• _DESCRIPTION OF THE TASK_
The range to reproduce runs from the line containing "静岡県公式ホームページウェブアクセシビリティ方針について (183, 1833)" through the last line of the listing below; give exactly those lines and no others.

= = = =

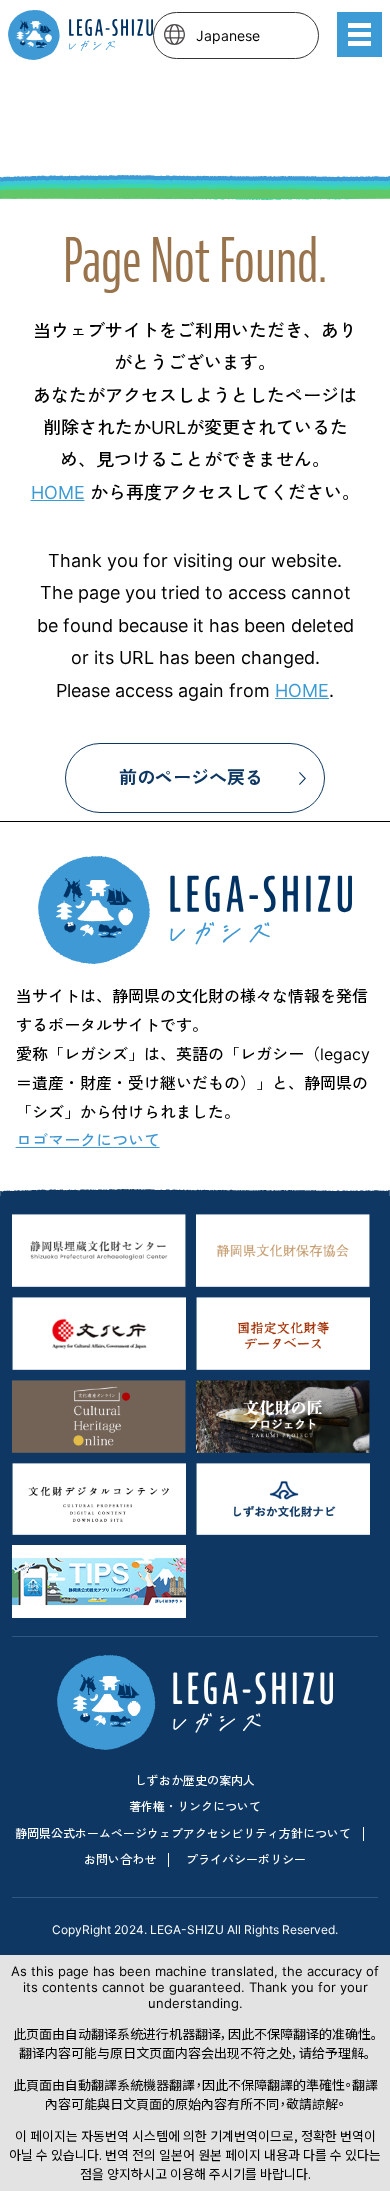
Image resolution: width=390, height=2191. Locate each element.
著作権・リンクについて (195, 1806)
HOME (58, 492)
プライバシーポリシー (246, 1859)
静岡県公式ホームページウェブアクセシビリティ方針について (183, 1833)
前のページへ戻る (191, 777)
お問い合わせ (120, 1859)
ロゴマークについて (88, 1140)
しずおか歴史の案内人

= = = =

• _YOUR RESPONSE_
静岡県公式ホームページウェブアクセシビリティ方針について (183, 1833)
前のページへ戻る (191, 777)
お問い合わせ (120, 1859)
ロゴマークについて (88, 1140)
しずおか歴史の案内人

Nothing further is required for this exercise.